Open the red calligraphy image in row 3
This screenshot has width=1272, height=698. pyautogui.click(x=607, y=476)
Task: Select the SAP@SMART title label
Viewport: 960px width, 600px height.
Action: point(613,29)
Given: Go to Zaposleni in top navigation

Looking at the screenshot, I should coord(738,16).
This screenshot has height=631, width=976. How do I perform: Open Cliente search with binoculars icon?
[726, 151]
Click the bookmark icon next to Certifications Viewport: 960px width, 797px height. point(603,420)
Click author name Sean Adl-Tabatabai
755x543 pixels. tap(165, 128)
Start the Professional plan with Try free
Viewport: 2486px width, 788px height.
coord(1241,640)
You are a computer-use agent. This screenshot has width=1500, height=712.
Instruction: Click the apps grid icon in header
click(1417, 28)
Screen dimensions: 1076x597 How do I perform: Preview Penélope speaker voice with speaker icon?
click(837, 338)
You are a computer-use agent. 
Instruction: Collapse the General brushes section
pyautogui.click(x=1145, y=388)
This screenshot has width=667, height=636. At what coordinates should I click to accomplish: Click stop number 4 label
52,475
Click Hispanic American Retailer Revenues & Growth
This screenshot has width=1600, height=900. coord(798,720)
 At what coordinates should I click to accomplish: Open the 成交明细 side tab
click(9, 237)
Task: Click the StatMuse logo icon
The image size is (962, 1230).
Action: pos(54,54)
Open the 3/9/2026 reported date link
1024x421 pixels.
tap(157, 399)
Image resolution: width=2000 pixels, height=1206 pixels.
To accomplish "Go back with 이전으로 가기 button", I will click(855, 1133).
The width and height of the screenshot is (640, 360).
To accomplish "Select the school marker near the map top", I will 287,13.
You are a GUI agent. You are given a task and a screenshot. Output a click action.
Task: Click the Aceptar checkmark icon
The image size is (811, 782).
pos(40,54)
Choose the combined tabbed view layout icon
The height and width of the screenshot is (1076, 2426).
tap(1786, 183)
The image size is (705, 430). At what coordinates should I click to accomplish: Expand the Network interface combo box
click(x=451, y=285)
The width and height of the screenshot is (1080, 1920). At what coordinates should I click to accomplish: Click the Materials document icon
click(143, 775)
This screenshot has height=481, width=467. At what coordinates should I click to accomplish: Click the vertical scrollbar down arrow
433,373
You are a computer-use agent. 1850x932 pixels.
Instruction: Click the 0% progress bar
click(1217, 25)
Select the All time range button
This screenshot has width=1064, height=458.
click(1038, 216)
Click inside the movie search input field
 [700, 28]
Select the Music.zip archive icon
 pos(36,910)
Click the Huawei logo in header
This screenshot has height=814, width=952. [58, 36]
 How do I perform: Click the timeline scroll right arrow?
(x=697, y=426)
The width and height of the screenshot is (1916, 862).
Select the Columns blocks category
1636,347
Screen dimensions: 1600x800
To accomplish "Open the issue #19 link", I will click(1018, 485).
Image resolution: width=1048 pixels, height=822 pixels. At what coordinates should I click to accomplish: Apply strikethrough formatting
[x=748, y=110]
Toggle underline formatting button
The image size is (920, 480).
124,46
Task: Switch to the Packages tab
- - -
What is required -
Give back one number only: the count of lines in the entries that hold the string "agent".

Written reply -
4